Scabrously funny but more than a little shallow, US playwright Nicky Silver’s dysfunctional family comedy provided him with a breakthrough hit back home, where it made the leap from a small off-Broadway theatre to the Great White Way itself.

It’s not going to repeat the feat here, I don’t think, but the show’s original director Mark Brokaw and an immaculately accented British cast provide two, pretty solid hours of laughs as ‘The Lyons’ makes its UK premiere.

The first half is set entirely at the hospital deathbed of Ben Lyons (Nicholas Day), the cantankerous old patriarch of the eponymous New York Jewish family.
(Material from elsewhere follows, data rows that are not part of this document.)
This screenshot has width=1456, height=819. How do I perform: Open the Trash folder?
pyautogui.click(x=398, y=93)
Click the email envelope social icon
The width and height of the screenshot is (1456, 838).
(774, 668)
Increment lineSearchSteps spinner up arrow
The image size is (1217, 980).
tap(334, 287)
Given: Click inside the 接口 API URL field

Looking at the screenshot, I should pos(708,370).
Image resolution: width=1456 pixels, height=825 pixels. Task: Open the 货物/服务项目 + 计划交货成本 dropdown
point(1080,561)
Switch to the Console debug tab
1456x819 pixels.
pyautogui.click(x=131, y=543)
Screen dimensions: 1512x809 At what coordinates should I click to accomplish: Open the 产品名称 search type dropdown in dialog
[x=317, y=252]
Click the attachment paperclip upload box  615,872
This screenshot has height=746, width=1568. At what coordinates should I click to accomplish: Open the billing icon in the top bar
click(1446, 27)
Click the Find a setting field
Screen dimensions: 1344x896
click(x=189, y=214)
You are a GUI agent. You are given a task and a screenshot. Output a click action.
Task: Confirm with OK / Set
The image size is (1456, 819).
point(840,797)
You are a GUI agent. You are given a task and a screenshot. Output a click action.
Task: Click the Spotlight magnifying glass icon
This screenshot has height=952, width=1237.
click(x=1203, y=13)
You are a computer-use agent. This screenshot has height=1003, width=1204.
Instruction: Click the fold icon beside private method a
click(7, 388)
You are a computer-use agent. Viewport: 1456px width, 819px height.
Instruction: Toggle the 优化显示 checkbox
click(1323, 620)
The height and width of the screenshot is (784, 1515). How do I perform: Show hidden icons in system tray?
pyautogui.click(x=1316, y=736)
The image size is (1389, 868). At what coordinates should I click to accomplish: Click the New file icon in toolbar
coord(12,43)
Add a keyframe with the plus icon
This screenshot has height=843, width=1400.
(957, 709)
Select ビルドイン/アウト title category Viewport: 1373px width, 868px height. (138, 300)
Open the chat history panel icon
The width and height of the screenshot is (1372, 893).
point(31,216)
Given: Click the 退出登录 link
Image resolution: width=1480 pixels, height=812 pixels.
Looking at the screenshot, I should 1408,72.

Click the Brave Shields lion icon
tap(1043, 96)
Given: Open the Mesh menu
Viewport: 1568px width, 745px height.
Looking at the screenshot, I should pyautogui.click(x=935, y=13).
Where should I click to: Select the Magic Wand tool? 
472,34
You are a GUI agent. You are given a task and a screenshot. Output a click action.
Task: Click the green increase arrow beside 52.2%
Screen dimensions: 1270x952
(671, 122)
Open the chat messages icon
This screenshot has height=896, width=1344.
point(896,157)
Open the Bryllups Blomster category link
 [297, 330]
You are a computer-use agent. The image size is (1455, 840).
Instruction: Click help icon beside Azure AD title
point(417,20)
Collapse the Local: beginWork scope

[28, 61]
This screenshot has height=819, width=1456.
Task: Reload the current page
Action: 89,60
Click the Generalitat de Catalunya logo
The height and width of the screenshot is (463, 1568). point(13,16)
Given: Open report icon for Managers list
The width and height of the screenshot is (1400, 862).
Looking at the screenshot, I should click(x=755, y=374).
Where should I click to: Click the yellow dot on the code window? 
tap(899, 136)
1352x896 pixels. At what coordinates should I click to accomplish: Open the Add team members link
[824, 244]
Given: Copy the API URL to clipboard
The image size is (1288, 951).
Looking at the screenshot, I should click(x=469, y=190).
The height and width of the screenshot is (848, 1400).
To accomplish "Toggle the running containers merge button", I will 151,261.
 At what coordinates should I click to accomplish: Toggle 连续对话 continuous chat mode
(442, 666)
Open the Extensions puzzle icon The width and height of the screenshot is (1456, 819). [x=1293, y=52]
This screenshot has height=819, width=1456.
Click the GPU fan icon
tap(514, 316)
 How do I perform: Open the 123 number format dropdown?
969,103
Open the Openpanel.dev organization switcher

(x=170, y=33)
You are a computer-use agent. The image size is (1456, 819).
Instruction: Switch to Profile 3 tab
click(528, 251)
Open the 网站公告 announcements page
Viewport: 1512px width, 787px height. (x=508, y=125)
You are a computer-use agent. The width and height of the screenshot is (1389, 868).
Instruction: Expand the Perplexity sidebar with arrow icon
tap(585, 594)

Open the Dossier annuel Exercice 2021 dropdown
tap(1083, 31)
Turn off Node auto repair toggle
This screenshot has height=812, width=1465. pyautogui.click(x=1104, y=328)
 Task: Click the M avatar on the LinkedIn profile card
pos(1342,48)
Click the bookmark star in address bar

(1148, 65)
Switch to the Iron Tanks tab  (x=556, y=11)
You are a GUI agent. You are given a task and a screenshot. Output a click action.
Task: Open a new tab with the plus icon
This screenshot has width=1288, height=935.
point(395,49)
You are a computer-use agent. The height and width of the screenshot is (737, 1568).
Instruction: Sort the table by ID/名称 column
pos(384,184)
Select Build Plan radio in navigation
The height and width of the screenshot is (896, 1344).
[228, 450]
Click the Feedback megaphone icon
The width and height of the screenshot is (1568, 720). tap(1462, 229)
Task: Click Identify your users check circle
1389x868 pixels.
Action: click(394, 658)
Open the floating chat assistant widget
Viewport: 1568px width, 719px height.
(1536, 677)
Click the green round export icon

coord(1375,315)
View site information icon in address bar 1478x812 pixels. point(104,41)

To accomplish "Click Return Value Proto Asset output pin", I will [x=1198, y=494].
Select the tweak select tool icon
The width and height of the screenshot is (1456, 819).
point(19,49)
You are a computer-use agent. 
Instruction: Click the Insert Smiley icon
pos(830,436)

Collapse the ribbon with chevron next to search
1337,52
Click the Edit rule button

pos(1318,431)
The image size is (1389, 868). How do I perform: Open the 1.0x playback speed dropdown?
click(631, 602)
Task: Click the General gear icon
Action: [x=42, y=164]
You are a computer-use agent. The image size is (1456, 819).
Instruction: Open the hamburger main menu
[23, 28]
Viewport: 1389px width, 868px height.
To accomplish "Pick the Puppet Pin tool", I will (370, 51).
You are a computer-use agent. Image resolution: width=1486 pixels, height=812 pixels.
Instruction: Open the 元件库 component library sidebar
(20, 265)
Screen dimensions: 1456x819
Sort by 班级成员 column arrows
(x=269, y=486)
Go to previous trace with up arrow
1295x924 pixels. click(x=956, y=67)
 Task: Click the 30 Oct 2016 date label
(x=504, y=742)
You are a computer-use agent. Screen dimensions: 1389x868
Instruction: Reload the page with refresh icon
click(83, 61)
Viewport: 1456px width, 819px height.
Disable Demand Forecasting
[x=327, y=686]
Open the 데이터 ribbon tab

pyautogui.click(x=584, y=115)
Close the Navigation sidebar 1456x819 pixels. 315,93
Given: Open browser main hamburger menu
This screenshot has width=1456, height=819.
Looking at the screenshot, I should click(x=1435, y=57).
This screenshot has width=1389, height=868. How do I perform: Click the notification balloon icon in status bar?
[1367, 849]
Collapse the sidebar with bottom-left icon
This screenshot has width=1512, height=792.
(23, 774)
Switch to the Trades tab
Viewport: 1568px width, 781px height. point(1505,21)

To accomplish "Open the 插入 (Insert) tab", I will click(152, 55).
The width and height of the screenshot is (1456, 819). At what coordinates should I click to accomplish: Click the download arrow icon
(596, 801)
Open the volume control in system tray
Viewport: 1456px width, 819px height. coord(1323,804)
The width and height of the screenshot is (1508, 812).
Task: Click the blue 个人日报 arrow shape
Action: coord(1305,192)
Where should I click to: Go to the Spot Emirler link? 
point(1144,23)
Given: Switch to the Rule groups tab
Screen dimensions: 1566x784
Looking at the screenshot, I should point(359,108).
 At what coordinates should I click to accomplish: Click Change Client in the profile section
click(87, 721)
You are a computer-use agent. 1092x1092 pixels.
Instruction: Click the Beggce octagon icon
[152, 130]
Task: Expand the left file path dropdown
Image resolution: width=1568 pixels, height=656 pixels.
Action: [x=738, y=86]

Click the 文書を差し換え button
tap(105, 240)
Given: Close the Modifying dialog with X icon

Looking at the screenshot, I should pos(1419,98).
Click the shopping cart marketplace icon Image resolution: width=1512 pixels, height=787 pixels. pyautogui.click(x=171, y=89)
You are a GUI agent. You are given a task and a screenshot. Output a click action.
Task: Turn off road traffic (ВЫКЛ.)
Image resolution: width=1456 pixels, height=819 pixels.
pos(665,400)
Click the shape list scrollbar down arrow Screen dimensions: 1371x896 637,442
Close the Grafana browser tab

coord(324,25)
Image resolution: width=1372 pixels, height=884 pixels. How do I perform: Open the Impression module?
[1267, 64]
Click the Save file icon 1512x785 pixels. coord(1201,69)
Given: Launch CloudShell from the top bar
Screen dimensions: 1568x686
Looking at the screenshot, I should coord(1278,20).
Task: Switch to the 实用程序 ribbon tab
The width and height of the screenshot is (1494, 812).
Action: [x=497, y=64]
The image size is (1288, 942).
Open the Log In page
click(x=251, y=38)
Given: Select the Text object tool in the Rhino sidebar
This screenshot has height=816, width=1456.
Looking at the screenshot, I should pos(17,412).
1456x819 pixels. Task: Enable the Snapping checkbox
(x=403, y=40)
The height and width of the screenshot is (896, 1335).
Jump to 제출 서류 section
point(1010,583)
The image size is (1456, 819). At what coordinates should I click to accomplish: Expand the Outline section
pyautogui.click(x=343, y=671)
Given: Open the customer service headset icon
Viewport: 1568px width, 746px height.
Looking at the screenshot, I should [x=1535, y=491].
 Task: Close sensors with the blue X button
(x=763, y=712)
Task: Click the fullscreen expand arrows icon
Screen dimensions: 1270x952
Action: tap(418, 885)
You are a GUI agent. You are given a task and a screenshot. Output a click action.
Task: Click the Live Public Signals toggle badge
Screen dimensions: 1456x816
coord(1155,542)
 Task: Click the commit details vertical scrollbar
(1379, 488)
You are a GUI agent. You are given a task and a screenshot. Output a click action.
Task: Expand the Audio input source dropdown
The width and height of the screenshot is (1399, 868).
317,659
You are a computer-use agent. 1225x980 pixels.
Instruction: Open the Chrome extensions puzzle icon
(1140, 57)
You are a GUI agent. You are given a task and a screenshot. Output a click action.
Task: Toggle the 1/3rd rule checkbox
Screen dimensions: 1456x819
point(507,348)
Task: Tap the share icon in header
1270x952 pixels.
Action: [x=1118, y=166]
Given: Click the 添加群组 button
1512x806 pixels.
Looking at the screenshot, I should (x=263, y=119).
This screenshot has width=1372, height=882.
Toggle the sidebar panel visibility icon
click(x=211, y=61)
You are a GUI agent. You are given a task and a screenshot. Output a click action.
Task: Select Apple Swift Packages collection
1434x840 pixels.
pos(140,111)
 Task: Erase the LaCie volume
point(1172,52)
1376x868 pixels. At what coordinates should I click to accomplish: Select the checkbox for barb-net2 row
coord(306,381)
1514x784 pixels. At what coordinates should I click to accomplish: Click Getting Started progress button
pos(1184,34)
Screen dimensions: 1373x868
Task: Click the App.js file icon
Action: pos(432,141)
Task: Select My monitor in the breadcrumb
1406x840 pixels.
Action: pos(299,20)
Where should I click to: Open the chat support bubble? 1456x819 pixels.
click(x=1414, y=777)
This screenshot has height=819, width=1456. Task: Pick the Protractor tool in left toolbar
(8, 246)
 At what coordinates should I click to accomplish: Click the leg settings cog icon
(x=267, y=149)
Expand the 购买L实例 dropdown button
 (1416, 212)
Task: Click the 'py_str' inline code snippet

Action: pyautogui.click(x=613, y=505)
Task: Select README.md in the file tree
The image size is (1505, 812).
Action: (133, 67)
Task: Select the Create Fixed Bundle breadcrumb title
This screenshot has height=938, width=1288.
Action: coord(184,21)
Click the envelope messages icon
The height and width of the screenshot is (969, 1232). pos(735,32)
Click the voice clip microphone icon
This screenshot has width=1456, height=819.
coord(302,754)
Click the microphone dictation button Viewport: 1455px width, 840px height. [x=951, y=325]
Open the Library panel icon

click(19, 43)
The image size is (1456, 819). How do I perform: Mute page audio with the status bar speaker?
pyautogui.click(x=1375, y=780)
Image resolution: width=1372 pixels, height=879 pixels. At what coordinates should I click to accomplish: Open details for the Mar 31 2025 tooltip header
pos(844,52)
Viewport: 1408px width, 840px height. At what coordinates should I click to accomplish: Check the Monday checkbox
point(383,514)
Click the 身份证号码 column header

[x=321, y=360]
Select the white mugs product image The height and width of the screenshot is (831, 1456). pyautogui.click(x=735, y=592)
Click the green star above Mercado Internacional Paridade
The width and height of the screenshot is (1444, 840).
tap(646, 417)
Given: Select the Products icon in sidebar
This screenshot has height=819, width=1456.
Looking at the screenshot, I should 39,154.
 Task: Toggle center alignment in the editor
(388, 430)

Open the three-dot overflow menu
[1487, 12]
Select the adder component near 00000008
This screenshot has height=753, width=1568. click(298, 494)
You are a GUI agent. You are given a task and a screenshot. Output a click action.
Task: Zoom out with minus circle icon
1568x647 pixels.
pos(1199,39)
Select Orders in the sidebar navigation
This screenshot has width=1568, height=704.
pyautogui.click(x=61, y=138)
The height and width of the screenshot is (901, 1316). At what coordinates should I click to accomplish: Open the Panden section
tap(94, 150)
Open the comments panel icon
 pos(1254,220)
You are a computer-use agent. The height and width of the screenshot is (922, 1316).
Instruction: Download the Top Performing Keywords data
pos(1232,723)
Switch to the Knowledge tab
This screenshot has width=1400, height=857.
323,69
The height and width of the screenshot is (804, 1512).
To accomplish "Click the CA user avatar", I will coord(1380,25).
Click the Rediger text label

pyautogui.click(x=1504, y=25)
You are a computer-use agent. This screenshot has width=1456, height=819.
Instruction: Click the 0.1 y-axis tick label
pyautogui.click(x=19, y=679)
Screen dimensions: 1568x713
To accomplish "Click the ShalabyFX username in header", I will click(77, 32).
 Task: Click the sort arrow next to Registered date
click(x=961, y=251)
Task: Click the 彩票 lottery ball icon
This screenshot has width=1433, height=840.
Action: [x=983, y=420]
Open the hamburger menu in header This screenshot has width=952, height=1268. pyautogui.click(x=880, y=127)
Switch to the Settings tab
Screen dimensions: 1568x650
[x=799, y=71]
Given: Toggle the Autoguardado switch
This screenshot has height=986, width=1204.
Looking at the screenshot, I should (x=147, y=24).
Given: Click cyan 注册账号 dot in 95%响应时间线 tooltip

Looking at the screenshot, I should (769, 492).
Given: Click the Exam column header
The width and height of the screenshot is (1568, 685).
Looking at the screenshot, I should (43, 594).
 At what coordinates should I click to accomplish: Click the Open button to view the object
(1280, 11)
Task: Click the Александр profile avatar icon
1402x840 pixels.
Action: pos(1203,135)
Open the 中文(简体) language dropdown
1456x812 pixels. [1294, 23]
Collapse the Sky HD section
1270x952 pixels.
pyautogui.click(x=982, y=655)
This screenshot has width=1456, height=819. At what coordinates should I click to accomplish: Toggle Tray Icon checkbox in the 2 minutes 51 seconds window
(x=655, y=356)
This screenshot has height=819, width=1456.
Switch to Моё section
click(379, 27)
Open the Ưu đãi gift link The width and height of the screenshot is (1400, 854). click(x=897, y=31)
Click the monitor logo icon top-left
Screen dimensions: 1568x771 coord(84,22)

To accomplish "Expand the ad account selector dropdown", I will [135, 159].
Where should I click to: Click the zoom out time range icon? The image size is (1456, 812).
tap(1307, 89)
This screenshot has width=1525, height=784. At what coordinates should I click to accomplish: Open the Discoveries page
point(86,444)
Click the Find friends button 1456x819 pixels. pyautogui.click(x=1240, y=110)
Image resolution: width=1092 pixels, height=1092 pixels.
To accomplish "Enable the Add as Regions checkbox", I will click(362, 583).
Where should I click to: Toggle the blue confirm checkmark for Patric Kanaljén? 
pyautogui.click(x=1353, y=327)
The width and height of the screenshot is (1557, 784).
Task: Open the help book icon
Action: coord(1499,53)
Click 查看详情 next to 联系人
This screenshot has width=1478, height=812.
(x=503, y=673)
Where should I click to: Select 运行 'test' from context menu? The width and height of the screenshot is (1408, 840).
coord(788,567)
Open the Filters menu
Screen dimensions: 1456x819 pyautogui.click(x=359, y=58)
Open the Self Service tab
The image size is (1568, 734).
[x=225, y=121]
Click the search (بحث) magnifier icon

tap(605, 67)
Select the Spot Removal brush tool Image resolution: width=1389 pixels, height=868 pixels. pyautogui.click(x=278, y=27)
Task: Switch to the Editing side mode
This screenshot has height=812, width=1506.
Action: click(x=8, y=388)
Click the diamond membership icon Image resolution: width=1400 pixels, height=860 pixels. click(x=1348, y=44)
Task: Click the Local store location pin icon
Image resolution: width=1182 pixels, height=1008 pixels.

Joining him are his horrendously passive-aggressive wife Rita (Isla Blair) and their kids: recovering alcoholic Lisa (Charlotte Randle) and gay Curtis (Tom Ellis), who turns out to be holding a rather dramatic secret.

As a clan, they’re a veritable multiple pile-up of human car crashes – selfish, self-absorbed and incapable of loving themselves, each other or anybody else. But we feel a little for the children, at least, who have clearly been so damaged by their awful parents, and in the standout turn Ellis even made me like the unstable, deluded Curtis a tiny bit.

It is funny, in a wildly inappropriate, oh-my-god-did-she-really-say-that type way. Beyond that, I wasn’t quite sure what the point was: if there really are families like this, I’m pretty sure they all live in New York, but in London ‘The Lyons’ comes across as a series of dark jokes rather than a social satire, and it has a strangely disjoined structure, full of abrupt gear shifts and unlikely monologues, with a weirdly tangential middle act.

It’s Bruce Norris-lite, basically, and if you loved Norris’s 2010 smash ‘Clybourne Park’ you’ll probably like this – just not quite as much.